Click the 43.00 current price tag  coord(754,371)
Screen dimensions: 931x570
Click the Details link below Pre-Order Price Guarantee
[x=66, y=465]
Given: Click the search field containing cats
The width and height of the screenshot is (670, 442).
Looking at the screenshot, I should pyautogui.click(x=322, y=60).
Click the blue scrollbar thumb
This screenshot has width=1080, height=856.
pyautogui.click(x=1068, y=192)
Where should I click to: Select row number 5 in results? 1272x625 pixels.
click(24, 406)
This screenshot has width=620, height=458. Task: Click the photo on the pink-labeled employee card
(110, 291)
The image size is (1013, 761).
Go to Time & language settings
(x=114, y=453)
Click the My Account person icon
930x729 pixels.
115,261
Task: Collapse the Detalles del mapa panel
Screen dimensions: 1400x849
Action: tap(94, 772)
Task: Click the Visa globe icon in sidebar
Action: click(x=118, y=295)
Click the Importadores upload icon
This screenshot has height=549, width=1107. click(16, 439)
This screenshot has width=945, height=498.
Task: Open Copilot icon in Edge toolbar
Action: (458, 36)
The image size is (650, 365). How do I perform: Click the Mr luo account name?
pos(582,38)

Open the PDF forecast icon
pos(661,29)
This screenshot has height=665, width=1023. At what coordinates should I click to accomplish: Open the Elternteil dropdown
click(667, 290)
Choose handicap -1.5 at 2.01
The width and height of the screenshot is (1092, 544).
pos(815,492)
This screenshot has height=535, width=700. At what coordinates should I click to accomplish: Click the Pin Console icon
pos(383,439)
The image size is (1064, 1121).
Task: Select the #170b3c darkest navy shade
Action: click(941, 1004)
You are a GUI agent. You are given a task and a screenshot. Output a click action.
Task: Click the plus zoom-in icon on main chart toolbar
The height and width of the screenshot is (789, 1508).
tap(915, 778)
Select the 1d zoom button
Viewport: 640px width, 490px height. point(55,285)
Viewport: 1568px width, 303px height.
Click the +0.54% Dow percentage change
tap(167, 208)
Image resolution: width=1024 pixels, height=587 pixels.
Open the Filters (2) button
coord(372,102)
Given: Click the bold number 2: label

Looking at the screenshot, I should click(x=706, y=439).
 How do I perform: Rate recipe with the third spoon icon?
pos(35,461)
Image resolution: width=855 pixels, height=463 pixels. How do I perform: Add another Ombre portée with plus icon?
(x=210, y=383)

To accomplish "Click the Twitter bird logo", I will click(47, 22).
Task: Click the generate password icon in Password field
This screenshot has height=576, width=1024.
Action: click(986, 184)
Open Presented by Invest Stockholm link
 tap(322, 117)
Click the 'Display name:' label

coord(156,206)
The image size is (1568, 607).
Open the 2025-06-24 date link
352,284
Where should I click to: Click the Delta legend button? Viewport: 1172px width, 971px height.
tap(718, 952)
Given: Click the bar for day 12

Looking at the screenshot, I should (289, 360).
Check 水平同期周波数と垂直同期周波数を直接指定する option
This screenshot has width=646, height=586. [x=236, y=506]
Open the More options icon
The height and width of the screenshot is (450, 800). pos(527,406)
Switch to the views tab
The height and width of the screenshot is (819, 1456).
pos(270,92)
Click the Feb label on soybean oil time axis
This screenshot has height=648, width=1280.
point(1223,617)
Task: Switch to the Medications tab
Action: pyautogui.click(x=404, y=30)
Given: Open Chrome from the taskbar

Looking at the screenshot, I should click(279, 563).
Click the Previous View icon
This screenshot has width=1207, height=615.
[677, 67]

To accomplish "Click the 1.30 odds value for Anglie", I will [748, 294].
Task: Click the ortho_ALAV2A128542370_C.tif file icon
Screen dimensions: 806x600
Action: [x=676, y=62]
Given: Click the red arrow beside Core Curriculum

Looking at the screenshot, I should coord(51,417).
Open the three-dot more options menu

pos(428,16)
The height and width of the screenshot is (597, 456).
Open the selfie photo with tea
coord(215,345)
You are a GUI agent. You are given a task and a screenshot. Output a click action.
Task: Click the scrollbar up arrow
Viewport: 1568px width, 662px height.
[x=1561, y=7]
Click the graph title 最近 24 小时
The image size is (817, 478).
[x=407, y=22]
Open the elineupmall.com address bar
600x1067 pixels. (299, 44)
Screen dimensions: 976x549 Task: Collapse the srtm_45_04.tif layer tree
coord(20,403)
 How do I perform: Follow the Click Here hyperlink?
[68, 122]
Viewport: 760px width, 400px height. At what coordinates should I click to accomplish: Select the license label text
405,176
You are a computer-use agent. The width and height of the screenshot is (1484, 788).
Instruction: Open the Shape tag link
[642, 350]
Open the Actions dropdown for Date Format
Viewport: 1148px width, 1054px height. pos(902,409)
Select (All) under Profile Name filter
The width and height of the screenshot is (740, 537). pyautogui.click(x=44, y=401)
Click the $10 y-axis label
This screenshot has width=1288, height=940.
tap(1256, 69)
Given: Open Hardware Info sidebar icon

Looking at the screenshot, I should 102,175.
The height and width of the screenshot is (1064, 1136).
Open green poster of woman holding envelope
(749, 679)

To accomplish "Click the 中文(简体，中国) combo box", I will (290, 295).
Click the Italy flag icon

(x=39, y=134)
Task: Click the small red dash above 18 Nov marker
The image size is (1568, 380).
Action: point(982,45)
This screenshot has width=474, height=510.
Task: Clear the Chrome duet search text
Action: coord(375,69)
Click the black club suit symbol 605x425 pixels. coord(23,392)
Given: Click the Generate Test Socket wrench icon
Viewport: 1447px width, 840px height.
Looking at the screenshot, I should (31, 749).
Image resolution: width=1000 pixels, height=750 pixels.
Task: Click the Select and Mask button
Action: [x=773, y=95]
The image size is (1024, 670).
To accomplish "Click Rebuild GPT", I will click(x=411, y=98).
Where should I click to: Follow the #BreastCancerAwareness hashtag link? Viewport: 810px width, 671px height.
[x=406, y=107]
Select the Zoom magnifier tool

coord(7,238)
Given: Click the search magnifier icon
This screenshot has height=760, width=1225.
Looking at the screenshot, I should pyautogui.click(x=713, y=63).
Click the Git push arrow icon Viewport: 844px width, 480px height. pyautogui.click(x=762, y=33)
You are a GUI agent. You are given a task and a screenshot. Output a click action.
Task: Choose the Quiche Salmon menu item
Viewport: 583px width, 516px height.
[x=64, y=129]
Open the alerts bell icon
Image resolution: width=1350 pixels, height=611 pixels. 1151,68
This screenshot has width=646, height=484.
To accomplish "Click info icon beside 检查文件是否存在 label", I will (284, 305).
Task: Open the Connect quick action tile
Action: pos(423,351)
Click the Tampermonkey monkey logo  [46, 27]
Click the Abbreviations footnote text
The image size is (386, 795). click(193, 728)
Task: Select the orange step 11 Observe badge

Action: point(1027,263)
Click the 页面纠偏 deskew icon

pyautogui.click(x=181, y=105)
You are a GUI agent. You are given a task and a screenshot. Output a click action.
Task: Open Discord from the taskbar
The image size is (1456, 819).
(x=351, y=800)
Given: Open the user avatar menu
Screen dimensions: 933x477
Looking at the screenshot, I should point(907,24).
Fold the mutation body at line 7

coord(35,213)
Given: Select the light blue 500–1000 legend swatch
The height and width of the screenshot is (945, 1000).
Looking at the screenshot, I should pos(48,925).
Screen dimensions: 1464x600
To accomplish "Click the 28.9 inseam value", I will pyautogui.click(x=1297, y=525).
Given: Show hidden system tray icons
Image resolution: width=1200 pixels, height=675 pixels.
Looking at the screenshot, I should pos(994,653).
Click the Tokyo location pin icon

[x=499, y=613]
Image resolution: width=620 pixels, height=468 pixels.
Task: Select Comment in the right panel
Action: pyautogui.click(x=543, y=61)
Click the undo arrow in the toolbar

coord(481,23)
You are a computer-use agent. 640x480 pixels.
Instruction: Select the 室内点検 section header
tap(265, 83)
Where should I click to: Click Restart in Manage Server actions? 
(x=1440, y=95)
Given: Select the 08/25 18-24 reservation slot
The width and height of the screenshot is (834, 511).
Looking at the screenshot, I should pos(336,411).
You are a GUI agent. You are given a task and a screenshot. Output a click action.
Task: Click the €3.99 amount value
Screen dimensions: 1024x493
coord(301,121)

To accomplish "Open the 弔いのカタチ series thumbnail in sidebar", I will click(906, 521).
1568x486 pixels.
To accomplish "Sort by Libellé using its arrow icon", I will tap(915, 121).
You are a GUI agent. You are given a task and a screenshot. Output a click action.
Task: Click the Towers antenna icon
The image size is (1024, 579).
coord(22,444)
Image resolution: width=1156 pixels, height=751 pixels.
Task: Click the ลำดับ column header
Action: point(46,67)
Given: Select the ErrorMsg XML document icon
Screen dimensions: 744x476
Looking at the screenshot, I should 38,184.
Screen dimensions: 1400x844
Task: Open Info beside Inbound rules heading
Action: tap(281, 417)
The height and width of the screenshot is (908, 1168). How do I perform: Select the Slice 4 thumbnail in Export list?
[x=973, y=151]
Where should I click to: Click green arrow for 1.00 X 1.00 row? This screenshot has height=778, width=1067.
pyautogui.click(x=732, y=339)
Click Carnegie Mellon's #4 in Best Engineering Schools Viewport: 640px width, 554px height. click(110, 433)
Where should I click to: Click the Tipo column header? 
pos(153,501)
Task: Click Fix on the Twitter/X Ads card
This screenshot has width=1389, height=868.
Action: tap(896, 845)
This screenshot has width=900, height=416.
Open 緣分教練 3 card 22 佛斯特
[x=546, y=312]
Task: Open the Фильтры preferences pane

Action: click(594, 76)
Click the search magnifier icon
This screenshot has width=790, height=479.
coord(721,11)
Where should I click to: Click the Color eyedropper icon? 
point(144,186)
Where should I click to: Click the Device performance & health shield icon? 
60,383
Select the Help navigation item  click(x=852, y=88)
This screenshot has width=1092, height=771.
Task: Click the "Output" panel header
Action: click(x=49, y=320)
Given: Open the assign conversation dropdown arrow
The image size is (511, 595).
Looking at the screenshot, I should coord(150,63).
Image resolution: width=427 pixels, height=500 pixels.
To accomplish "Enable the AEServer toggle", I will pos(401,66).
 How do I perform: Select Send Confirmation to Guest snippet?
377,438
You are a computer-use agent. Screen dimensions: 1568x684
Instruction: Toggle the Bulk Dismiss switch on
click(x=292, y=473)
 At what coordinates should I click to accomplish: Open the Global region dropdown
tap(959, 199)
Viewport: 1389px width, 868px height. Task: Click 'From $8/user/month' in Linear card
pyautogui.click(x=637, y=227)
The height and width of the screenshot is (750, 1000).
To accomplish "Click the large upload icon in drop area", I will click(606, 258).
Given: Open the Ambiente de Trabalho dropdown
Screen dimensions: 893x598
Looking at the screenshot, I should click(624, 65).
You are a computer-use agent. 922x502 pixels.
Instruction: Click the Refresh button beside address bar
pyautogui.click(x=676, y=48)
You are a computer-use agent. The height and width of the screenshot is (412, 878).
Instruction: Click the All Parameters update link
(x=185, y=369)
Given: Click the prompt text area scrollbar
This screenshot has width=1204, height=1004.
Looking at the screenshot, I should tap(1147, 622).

=======

> **EXERCISE OBJECTIVE**: Respond with the lines above, from the one that holds "The height and width of the screenshot is (750, 1000)." to the end of the listing, each repeated exactly, and with no other material.

> **COMPLETED TASK**:
The height and width of the screenshot is (750, 1000).
To accomplish "Click the large upload icon in drop area", I will click(606, 258).
Given: Open the Ambiente de Trabalho dropdown
Screen dimensions: 893x598
Looking at the screenshot, I should click(624, 65).
You are a computer-use agent. 922x502 pixels.
Instruction: Click the Refresh button beside address bar
pyautogui.click(x=676, y=48)
You are a computer-use agent. The height and width of the screenshot is (412, 878).
Instruction: Click the All Parameters update link
(x=185, y=369)
Given: Click the prompt text area scrollbar
This screenshot has width=1204, height=1004.
Looking at the screenshot, I should tap(1147, 622).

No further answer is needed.